Tweet of the day from Maia Szalavitz:

116 million in chronic pain. 23.5 million with addiction. 2 nat instits on adxn, none on pain

There’s nothing wrong with caring about addicts, but there’s something extraordinarily perverse when we’re so concerned about preventing addicts from having access to drugs that we destroy the lives of many times more people, either through untreated pain or other drug war damage.

Here’s her article on chronic undertreated pain.

“I’m shocked and surprised at the magnitude of [the problem],” said Dr. Perry Fine, president of the American Academy of Pain Medicine, while attending the press conference on Wednesday announcing the release of the IOM report. He was not associated with the research.

Yet the reports’ authors said they believed that they had actually underestimated the incidence of chronic pain — that which lasts 30 to 60 days or more and takes a toll on personal and professional life — because their data didn’t include people living in settings like nursing homes. Further, as baby boomers age, the rate of chronic pain increases daily.

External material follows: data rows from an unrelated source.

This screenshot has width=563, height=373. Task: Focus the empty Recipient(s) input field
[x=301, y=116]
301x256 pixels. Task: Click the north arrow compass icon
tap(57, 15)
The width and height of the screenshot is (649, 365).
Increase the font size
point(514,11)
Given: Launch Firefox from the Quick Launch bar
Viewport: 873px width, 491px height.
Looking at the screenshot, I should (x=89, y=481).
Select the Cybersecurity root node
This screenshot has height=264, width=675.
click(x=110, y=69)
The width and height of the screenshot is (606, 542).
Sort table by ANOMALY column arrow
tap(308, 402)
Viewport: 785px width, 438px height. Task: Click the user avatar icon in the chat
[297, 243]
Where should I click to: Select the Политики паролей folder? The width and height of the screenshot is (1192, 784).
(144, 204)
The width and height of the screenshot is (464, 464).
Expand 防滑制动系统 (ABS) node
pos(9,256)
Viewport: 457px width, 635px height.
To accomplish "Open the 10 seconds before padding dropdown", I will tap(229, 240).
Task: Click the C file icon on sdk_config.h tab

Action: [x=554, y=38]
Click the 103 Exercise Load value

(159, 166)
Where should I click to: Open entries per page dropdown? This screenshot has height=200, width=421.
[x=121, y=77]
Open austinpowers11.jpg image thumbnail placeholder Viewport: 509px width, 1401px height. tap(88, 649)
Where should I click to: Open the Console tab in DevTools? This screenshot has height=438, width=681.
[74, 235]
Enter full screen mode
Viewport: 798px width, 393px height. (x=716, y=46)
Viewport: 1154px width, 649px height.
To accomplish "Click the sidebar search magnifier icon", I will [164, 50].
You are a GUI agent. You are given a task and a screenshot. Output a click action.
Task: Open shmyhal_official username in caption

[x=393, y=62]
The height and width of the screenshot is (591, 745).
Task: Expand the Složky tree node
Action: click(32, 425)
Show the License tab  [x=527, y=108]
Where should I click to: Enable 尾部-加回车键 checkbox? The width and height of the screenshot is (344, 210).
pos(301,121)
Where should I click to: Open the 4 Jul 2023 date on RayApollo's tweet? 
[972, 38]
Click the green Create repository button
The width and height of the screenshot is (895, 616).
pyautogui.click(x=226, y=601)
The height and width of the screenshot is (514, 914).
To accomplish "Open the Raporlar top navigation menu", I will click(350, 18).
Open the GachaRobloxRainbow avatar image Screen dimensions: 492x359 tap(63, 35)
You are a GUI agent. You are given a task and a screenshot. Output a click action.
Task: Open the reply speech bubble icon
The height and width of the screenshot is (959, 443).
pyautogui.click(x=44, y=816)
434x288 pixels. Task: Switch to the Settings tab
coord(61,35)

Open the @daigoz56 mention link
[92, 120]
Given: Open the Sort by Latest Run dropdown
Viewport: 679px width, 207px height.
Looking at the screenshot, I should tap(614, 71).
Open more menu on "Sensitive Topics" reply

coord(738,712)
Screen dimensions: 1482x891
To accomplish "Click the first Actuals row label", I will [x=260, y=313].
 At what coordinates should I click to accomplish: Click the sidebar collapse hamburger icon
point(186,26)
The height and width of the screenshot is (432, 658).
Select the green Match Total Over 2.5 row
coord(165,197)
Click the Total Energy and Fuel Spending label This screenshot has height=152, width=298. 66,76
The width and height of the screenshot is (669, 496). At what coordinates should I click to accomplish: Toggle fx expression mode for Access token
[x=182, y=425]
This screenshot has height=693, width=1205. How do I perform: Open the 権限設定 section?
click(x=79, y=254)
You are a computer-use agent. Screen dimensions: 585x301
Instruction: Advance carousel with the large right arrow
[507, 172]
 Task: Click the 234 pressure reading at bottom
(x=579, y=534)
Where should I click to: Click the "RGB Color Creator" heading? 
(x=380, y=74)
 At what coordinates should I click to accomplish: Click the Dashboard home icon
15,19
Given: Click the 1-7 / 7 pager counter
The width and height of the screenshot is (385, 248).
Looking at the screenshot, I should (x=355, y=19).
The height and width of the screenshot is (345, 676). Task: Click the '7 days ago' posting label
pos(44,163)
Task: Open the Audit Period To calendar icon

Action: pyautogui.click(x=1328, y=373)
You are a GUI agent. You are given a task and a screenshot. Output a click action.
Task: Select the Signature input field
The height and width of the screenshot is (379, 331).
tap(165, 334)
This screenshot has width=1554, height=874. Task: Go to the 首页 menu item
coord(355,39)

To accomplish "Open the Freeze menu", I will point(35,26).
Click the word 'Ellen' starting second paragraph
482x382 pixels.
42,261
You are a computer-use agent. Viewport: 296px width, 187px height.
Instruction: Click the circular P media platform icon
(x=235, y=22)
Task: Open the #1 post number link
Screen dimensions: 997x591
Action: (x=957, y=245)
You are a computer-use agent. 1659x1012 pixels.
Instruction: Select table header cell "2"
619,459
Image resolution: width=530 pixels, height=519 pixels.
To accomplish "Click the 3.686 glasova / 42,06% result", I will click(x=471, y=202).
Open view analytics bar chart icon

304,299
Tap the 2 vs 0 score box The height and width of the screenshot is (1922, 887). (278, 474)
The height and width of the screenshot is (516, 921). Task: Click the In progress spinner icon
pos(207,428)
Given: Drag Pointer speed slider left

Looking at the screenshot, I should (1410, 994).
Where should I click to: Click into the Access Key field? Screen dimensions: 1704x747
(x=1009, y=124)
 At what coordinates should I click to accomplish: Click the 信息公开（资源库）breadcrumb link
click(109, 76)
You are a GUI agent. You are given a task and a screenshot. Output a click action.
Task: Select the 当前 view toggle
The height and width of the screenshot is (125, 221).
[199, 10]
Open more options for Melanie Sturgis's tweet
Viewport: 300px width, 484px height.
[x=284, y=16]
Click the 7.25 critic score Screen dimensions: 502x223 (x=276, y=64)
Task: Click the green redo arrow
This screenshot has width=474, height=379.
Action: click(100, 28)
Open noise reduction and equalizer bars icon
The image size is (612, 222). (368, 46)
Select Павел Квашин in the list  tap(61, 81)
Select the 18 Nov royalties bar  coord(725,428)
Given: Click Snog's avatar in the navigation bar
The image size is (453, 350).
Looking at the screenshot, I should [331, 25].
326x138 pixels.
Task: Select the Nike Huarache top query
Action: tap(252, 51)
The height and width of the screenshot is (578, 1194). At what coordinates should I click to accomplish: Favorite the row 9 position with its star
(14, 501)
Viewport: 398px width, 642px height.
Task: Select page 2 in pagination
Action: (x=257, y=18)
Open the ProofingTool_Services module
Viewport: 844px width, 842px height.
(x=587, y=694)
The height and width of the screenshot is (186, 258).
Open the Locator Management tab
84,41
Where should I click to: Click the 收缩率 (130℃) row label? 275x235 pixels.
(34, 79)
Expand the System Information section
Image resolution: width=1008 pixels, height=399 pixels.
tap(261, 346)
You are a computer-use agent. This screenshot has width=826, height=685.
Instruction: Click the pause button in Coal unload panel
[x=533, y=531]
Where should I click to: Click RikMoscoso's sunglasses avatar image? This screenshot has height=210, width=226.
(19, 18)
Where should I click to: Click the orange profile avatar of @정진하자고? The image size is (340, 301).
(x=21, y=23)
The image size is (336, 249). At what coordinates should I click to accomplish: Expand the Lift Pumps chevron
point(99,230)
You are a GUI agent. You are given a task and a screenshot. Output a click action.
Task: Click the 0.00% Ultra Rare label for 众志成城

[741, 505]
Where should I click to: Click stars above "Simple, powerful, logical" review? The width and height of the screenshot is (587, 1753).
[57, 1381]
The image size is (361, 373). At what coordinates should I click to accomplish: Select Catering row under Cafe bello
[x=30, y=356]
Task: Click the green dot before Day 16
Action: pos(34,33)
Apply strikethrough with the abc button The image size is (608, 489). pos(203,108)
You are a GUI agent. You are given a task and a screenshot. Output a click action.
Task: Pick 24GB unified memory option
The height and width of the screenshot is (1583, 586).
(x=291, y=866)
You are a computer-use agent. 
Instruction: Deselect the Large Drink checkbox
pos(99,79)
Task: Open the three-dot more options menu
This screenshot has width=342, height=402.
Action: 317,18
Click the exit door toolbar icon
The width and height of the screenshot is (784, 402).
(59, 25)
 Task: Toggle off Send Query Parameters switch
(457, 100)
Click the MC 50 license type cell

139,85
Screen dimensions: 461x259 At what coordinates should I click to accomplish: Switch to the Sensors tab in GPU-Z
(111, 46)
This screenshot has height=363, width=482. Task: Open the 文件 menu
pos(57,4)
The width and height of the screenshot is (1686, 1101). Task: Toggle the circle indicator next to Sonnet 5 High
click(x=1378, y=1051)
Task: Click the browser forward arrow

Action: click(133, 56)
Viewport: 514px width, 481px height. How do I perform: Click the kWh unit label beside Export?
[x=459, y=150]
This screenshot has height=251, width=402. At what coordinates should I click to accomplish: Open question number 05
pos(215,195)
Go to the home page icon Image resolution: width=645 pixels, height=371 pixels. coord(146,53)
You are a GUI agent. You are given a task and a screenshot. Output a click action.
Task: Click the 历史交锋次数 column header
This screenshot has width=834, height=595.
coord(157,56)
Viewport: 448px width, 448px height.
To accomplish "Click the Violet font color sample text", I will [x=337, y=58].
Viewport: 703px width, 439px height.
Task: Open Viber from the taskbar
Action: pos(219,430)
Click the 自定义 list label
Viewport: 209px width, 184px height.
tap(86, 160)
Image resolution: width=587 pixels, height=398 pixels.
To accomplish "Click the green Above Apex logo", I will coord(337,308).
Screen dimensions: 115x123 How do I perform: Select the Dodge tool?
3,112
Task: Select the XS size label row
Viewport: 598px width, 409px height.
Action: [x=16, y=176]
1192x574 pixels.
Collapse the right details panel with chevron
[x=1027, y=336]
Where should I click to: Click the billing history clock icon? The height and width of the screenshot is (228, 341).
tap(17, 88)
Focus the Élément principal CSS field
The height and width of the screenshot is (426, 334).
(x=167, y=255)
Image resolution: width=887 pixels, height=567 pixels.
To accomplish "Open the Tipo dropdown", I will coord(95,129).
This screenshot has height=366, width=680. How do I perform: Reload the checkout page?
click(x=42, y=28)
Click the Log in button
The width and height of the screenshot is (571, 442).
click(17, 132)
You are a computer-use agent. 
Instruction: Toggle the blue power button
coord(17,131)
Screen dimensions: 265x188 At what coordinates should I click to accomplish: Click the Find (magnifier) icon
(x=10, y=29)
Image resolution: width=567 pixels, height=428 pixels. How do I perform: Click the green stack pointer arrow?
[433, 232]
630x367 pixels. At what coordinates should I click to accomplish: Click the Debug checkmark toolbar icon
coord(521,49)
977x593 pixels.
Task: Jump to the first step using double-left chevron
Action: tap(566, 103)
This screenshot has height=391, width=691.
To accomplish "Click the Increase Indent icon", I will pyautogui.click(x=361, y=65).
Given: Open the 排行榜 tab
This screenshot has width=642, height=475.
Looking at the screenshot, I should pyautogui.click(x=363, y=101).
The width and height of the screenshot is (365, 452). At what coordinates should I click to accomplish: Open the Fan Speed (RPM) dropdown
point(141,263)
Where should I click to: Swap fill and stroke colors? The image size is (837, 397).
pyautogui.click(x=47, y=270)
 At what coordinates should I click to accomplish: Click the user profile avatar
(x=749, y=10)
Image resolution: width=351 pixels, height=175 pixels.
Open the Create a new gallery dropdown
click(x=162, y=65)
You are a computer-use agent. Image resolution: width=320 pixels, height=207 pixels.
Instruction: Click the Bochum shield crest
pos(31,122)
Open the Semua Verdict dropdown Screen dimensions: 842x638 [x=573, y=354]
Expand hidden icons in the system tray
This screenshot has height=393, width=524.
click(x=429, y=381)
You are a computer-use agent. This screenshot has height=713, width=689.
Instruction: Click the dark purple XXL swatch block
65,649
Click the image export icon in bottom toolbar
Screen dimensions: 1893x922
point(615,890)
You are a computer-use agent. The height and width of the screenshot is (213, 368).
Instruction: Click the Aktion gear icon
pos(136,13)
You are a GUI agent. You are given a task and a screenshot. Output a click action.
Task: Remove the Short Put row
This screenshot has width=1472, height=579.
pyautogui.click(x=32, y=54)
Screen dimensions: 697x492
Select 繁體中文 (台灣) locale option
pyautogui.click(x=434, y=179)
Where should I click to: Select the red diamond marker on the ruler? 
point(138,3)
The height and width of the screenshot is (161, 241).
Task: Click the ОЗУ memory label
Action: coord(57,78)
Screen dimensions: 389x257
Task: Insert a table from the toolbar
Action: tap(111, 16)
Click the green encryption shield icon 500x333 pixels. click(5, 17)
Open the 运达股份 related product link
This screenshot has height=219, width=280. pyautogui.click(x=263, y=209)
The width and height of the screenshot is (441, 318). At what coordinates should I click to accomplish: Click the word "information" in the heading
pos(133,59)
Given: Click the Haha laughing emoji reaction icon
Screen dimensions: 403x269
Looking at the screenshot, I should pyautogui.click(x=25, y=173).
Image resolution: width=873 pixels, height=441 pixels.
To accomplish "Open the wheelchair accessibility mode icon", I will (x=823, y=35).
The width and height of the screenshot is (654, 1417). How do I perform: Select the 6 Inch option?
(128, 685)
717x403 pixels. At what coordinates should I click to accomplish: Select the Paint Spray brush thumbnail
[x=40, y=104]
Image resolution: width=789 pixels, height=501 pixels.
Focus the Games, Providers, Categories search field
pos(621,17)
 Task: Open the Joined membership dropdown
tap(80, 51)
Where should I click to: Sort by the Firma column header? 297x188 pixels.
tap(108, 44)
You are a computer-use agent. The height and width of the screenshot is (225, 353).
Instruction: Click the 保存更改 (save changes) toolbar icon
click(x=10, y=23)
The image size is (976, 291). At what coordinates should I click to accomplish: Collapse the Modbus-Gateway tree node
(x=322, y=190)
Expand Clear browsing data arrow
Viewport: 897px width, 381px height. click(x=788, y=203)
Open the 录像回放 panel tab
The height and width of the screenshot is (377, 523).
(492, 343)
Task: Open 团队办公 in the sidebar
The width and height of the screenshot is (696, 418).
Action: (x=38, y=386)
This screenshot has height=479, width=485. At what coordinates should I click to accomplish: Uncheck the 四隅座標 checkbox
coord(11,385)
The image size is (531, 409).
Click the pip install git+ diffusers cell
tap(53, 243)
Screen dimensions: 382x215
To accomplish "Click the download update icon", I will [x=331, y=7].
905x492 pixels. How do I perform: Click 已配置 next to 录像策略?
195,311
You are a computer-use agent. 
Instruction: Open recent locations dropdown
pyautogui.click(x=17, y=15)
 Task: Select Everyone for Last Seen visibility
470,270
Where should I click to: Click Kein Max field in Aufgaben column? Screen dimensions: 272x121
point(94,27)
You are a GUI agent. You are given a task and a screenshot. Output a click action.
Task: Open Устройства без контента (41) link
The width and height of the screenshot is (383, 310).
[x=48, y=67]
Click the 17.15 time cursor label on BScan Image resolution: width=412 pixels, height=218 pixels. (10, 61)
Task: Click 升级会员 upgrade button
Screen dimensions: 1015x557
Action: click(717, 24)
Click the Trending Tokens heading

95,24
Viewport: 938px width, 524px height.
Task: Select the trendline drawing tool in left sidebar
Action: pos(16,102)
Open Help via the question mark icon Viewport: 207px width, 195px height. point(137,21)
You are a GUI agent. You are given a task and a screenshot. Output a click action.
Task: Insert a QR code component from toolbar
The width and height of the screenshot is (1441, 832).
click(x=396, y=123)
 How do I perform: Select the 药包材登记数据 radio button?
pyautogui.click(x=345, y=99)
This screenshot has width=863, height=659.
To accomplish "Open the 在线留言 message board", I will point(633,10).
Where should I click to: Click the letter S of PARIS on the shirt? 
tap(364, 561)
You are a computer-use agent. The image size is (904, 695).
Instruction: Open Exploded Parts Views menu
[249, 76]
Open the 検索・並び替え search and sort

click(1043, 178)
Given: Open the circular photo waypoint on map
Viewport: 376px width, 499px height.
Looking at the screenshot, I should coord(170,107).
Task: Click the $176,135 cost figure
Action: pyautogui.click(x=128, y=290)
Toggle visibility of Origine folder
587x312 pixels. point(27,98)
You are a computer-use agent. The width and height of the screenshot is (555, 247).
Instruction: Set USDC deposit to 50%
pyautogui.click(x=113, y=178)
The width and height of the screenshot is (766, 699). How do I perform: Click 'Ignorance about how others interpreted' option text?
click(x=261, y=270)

In a related story over at Points, Siobhan Reynolds talks about the Unconstitutional perversion of medical authority admitted to by the Department of Justice.

When questioned by District Judge Robert Jones as to why federal prosecutors believed they possessed the authority to use the CSA to criminalize the actions of DEA registrants, otherwise empowered by Oregon state law to assist in patient suicides, the DOJ offered the following justification, citing language found in a House Committee Report discussing the possible implications of the CSA for the federal regulation of medicine, using the criminal code:

“Although the Committee is concerned about the [in]appropriateness of federal prosecutors determining the appropriate method of the practice of medicine, it is necessary to recognize that for the last 50 years this is precisely what has happened, through criminal prosecution of physicians whose methods of prescribing narcotic drugs have not conformed to the opinions of federal prosecutors of what constitutes appropriate methods of professional practice.” Defendants’ Memorandum, pp. 16-17….” (Emphasis added)

District Judge Jones offered the following rebuke:

“Defendants [DOJ] cannot seriously conclude from the above- quoted language that Congress delegated to federal prosecutors the authority to define what constitutes legitimate medical practices. [FN15] To state the proposition is to refute it. Federal prosecutors have never possessed such powers, and the vagueness of the reference would render any alleged violation based on a prosecutor’s subjective views about medical practice patently unenforceable.”

And yet, to this day, prosecutors have regularly exercised such powers with impunity even though they don’t have them.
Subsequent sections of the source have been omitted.